South Korea and Indonesia reach a deal on sharing the cost of building a fighter jet together. (Defense Acquisition Program Administration)
South Korea and Indonesia reached an agreement Wednesday on the payment Indonesia would have to make for their joint fighter jet project after concerns for months that Jakarta could default on the deal to produce a cheaper, less-stealthy alternative to the US-made F-35.
The KF-21 program -- in which Indonesia seeks a 20 percent share and technology know-how while Korea holds the rest -- aims to mass produce jets as early as 2027, but the Southeast Asian nation had hardly paid its contributions to the project worth at least 8 trillion won ($6.7 billion).
A COVID-hit local economy was reportedly one of the reasons behind the delay, though Seoul denied that Jakarta had asked it to either cut its burden in half or approve a loan for its contributions and help build local production lines.
“Indonesia will make payments over the next five years until 2026, and thirty percent of that would be in-kind transfers,” Korea’s Defense Acquisition Program Administration said, without elaborating.
The arms procurement agency said the two countries will discuss what goods or assets to use instead of cash at a separate meeting later, with one DAPA official saying they could involve natural resources.
In April, President Moon Jae-in hailed the prototype of the KF-21, known as Boramae, as the backbone of the Air Force that marks a new era of a more self-reliant military, at the unveiling ceremony.
The project, first conceived in 2001, gained traction in 2010 when Indonesia agreed to shoulder costs in exchange for technology transfer.
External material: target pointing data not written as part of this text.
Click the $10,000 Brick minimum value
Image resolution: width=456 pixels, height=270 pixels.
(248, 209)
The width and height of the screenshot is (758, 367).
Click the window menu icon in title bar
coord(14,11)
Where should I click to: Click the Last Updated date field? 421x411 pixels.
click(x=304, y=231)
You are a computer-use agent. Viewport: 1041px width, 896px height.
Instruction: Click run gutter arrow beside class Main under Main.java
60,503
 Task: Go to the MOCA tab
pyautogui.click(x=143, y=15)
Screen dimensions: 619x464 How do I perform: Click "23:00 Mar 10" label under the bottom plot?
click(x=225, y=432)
But Korea had since faced difficulties in securing key software from the US for its 4.5-generation warplanes, and payments from Indonesia.
Seoul had repeatedly played down rumors that Jakarta could walk off, saying a pullout would not affect the program. Korea expects to produce 120 jets, while Indonesia is responsible for making 48 jets and is given one prototype along with the technology know-how.
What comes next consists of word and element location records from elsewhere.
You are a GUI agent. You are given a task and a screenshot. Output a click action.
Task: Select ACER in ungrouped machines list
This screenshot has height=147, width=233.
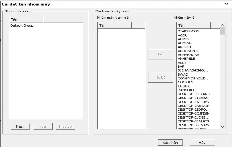pyautogui.click(x=182, y=35)
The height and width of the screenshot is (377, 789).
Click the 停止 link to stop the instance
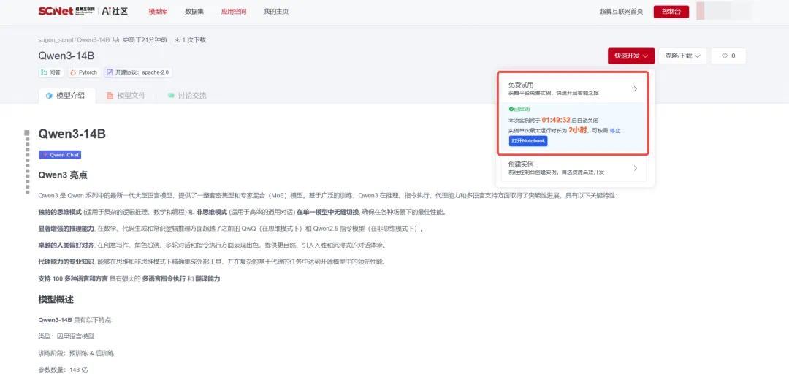point(615,130)
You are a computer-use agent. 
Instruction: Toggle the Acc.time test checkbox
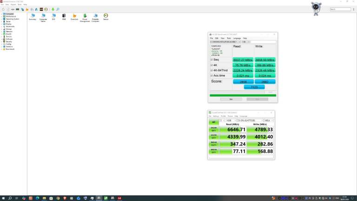[x=211, y=75]
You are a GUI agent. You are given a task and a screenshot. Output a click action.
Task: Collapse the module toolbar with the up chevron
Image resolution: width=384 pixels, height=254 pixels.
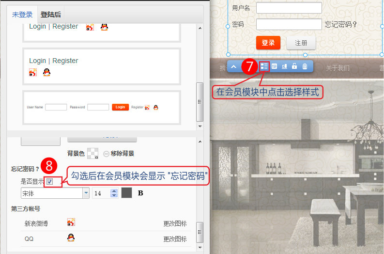point(233,66)
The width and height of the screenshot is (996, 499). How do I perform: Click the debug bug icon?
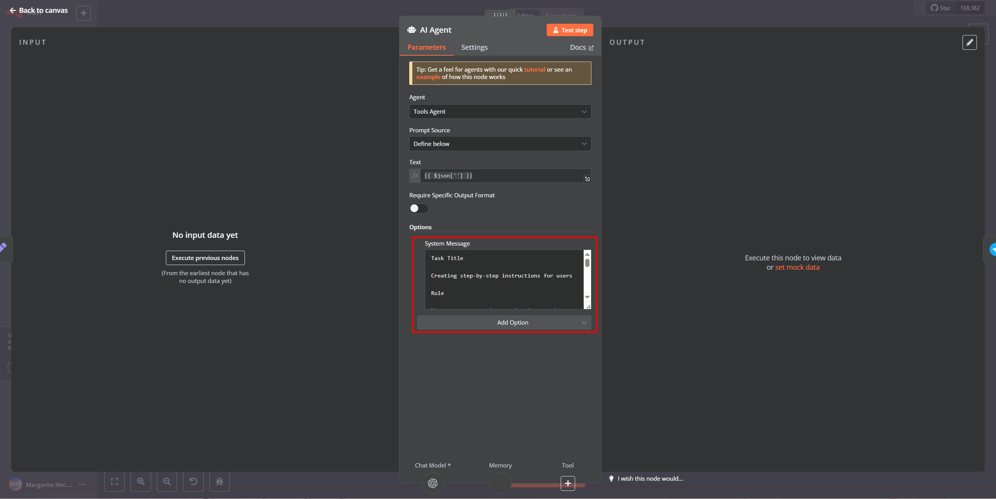(220, 481)
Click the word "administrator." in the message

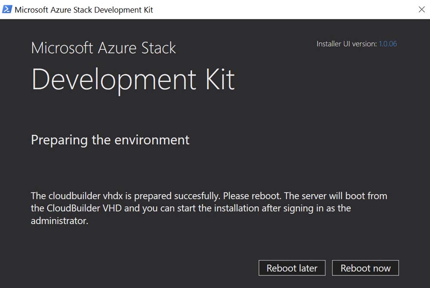coord(59,221)
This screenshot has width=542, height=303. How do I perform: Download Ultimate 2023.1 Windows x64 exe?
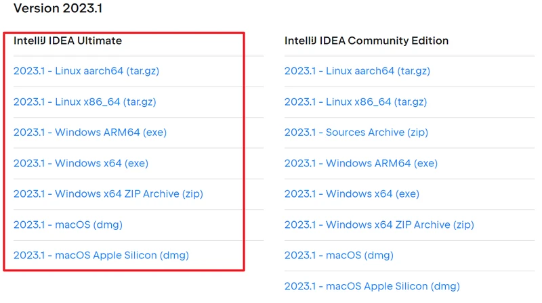point(81,163)
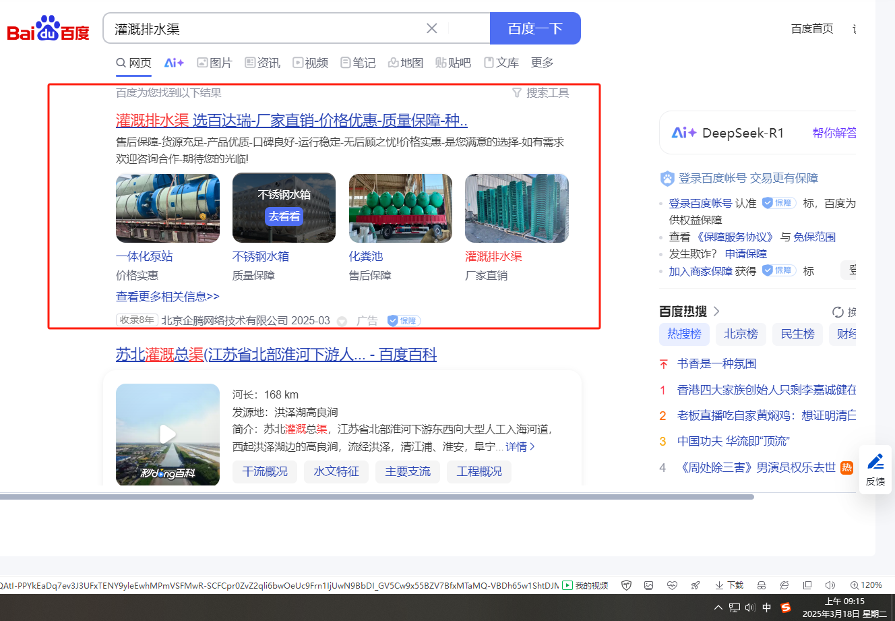Expand the 更多 search categories
This screenshot has width=895, height=621.
click(x=542, y=63)
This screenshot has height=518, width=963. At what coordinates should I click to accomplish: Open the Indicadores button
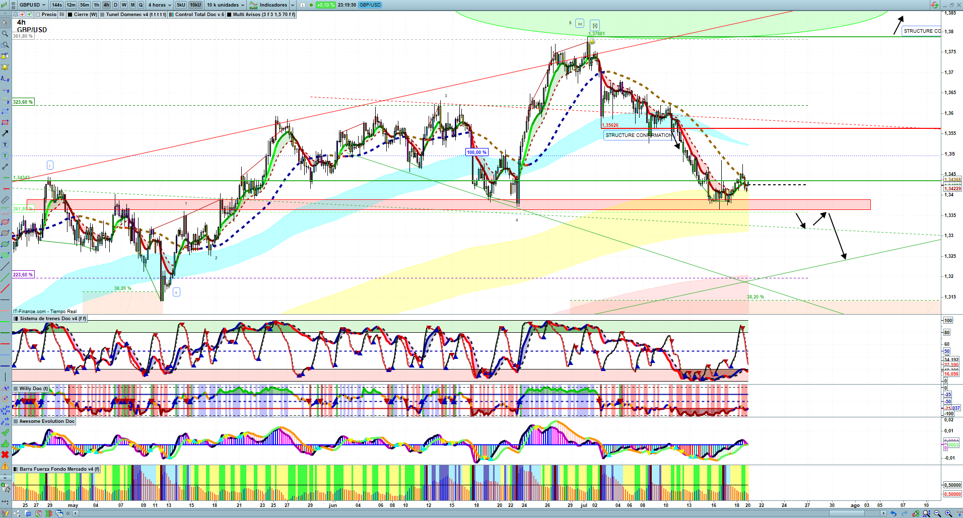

“We have a separate routine, so what we make here goes to our storage and what Indonesians build there goes to theirs,” a DAPA official said, though he declined to confirm the exact number of jets to be produced for production for security reasons.
The weapons buyer said 32 Indonesian workers are currently working here alongside Korean engineers, and the number will hit 100 by December. Indonesia represents Southeast Asia’s largest defense market.